- WHAT IS NEEDED: Please extract everything from the beginning of the data down to the line containing "Action: click(x=486, y=47)", copying each line unchanged and including both ends, but leave the pictures out of your answer.

——

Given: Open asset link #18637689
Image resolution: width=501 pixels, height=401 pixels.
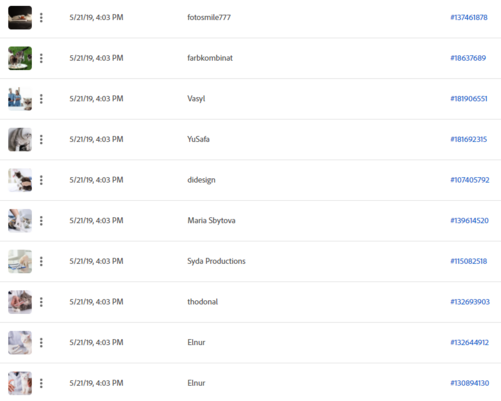Looking at the screenshot, I should [x=468, y=58].
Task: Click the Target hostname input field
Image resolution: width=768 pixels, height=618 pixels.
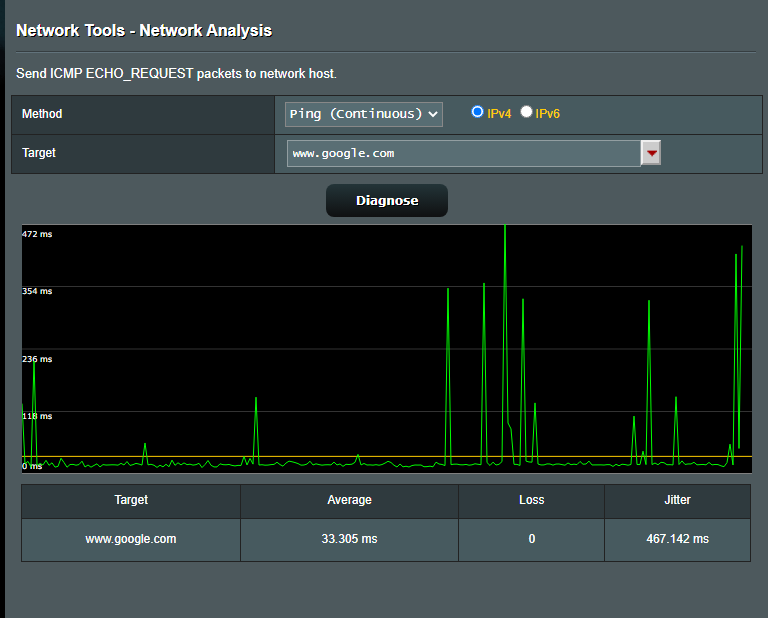Action: [463, 153]
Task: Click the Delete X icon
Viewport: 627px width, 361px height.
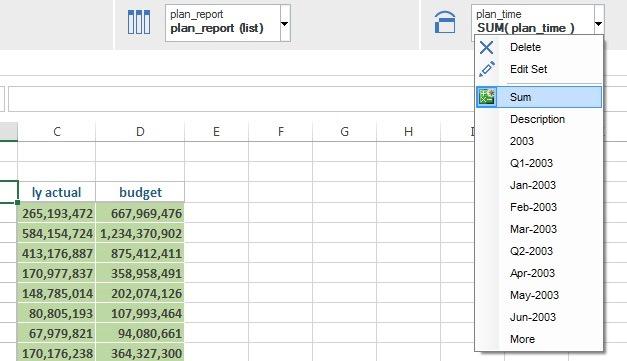Action: click(x=486, y=47)
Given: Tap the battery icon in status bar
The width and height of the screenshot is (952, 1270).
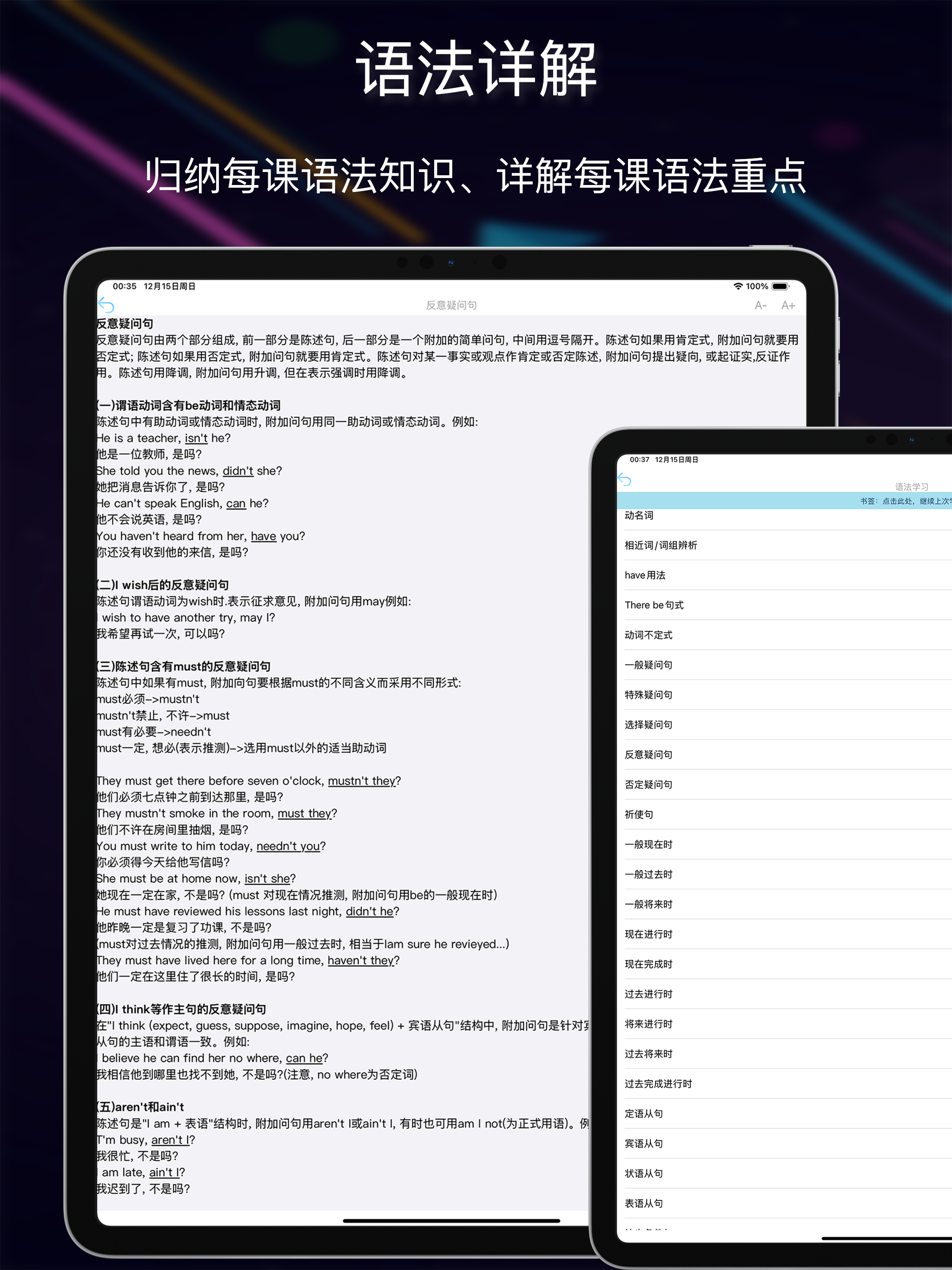Looking at the screenshot, I should pos(780,286).
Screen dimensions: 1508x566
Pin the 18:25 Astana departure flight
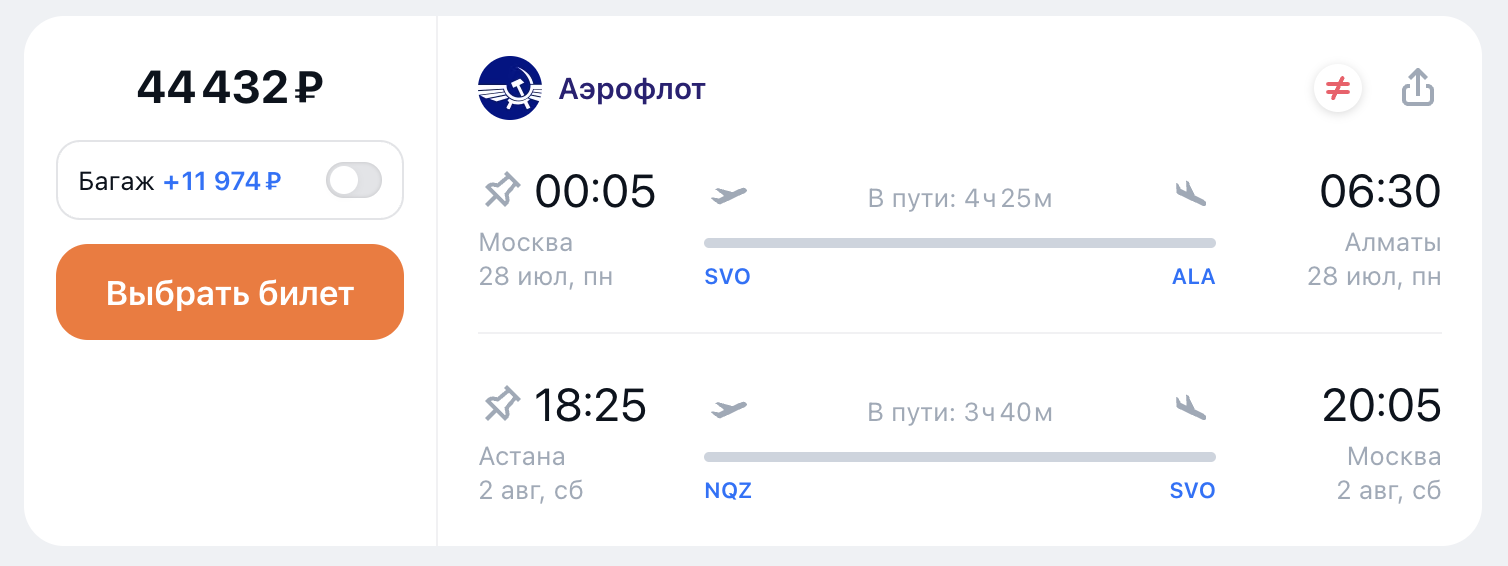(502, 404)
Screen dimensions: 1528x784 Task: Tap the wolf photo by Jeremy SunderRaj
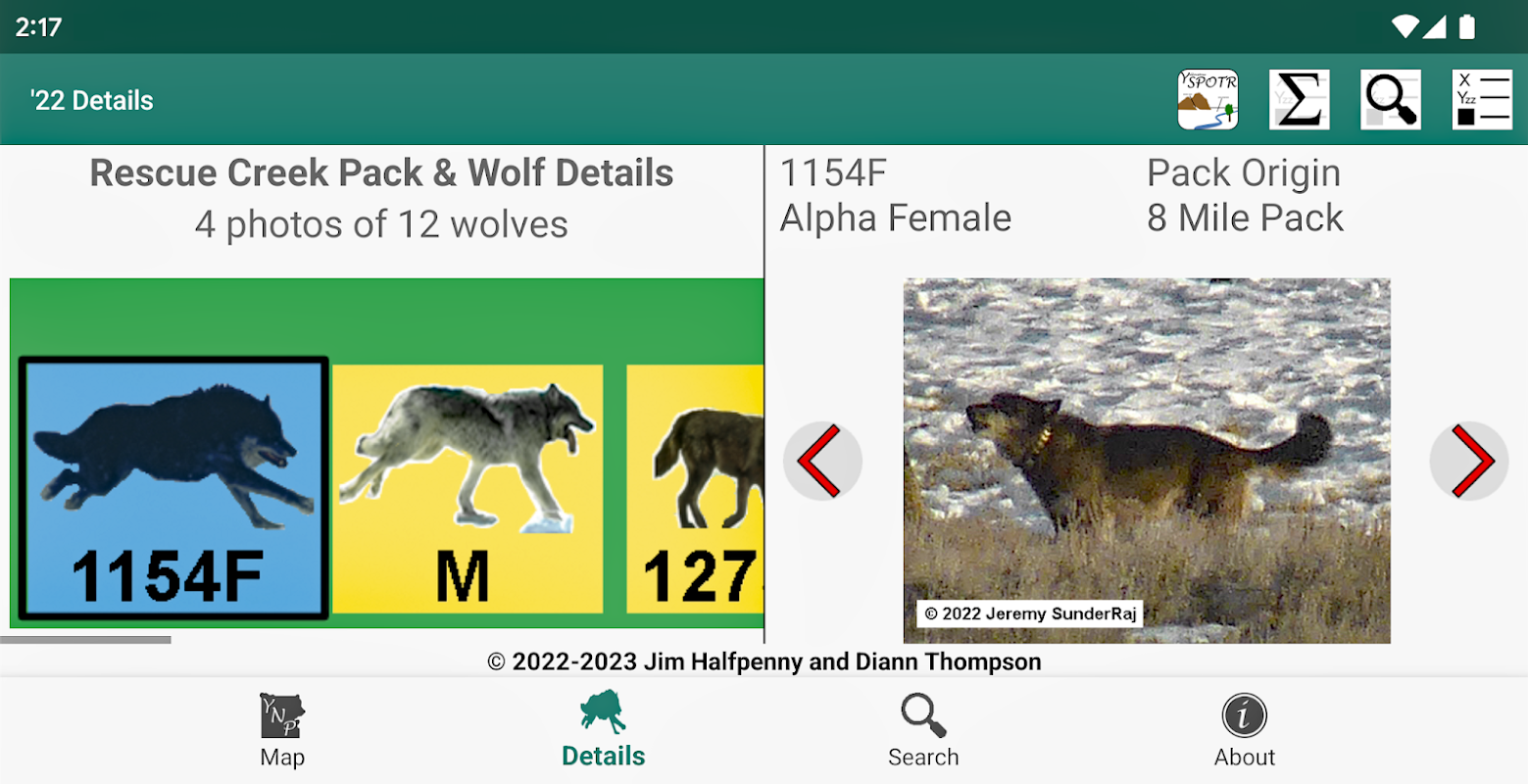(1147, 461)
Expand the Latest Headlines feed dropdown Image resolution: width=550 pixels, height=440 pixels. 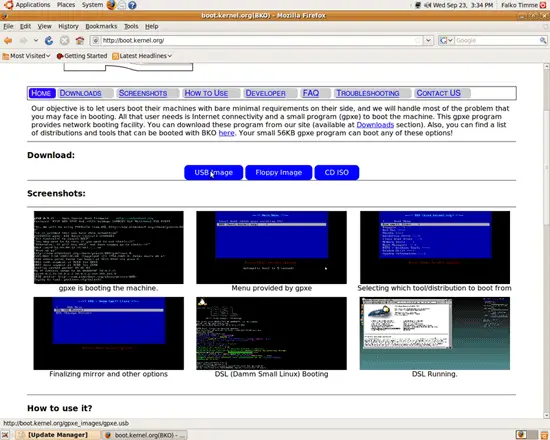[142, 56]
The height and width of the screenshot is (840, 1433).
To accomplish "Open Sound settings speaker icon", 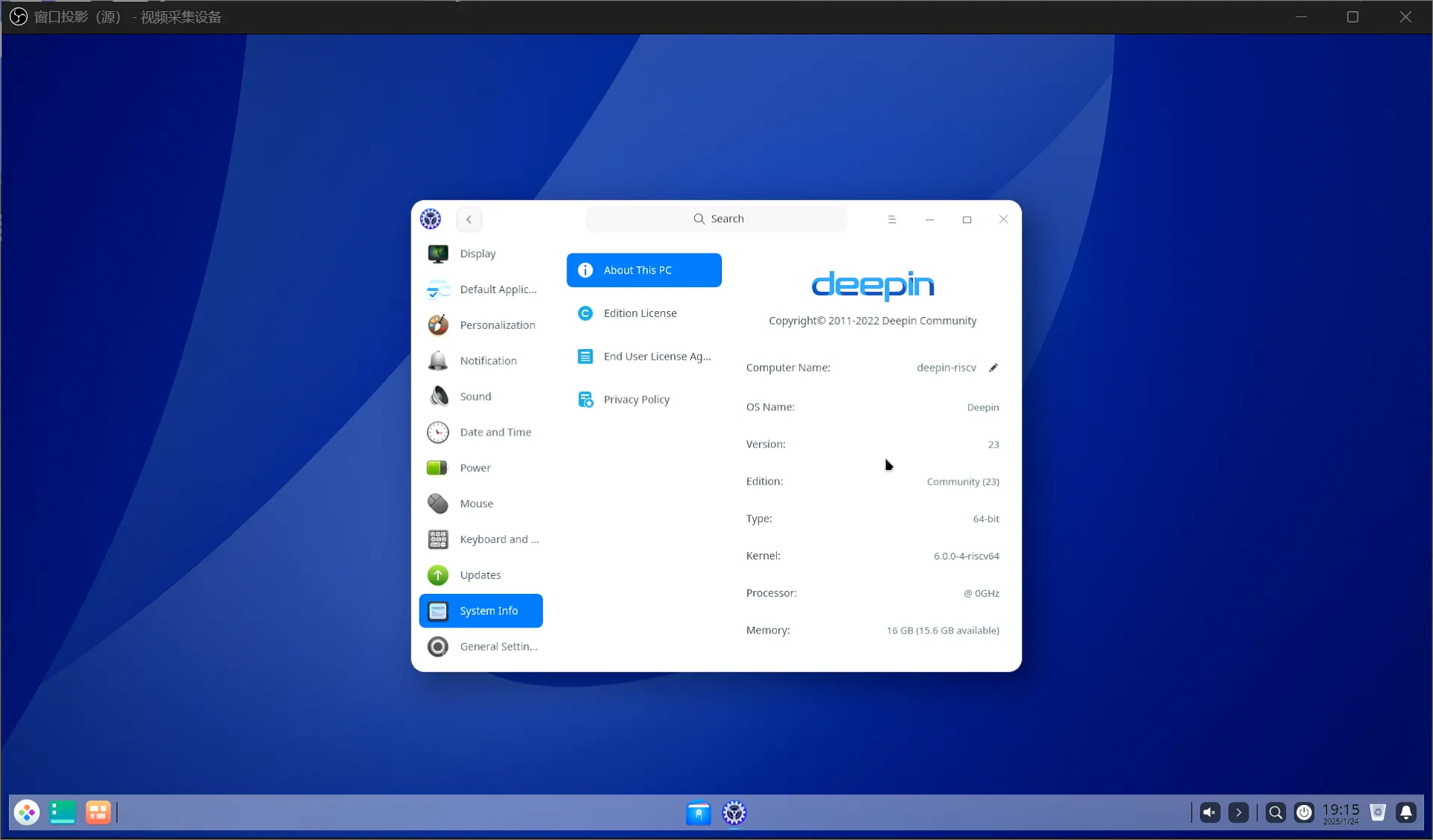I will click(x=438, y=396).
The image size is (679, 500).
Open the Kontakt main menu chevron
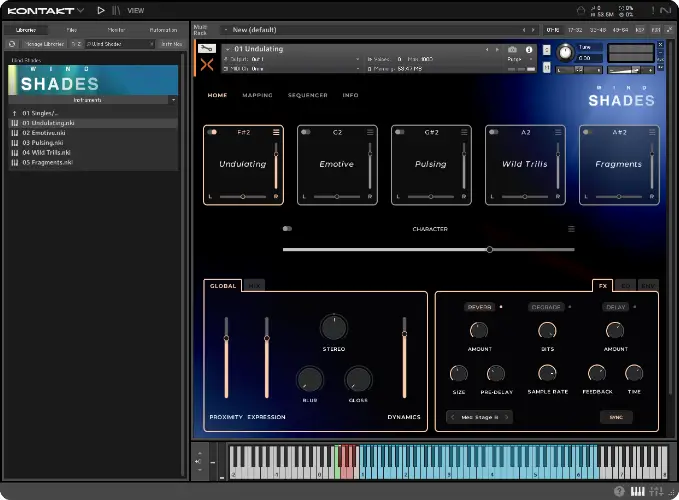coord(80,10)
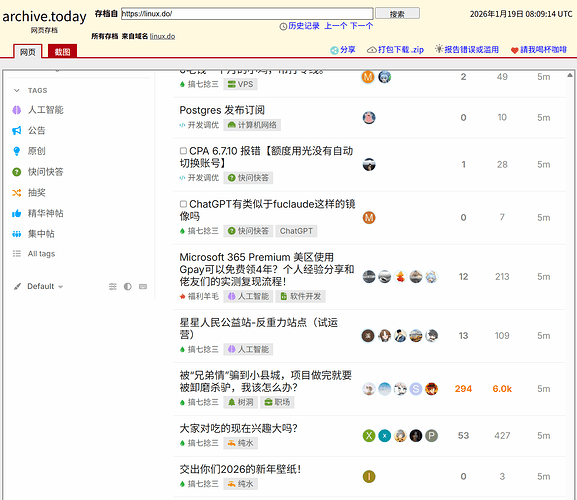Click the scrollbar up arrow

tap(570, 75)
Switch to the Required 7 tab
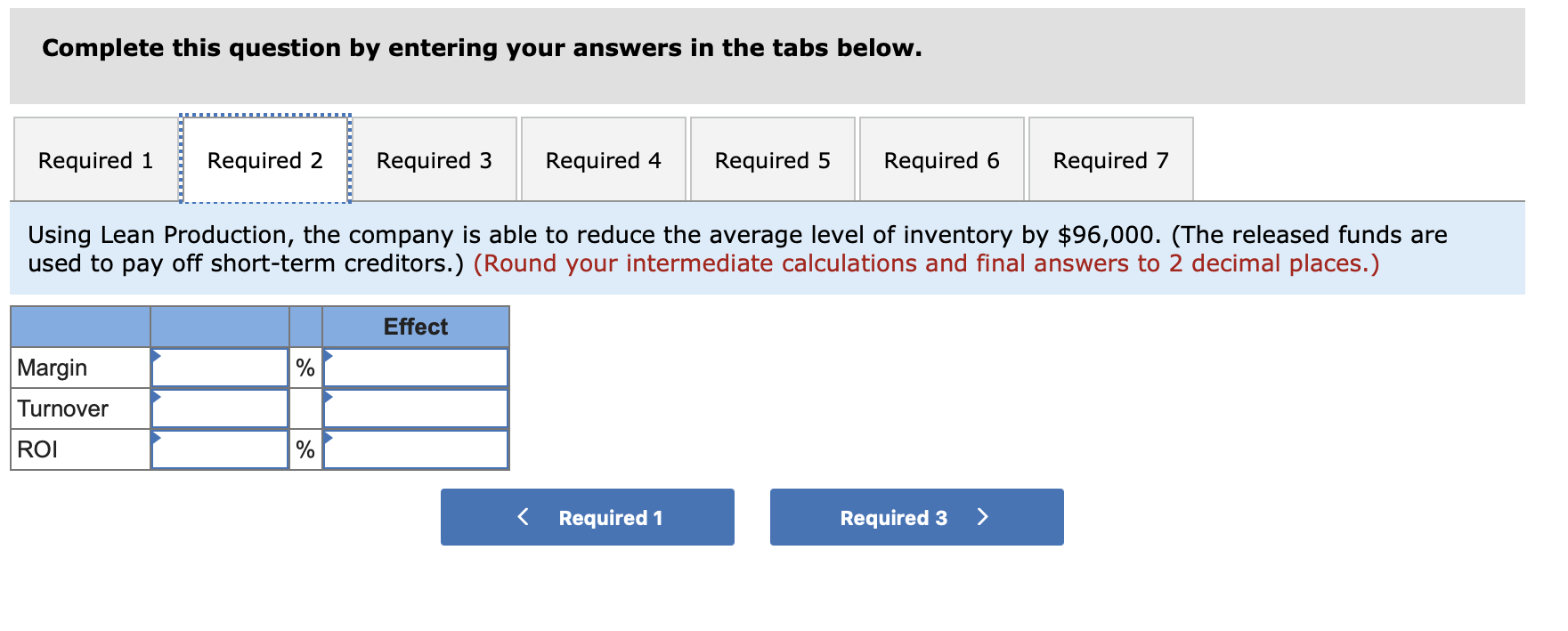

——

- RESULT OF THIS TASK:
Given: Open asset link #18637689
Image resolution: width=501 pixels, height=401 pixels.
Looking at the screenshot, I should [x=468, y=58].
Task: Click the Target hostname input field
Image resolution: width=768 pixels, height=618 pixels.
Action: [463, 153]
Task: Click the Delete X icon
Viewport: 627px width, 361px height.
Action: click(x=486, y=47)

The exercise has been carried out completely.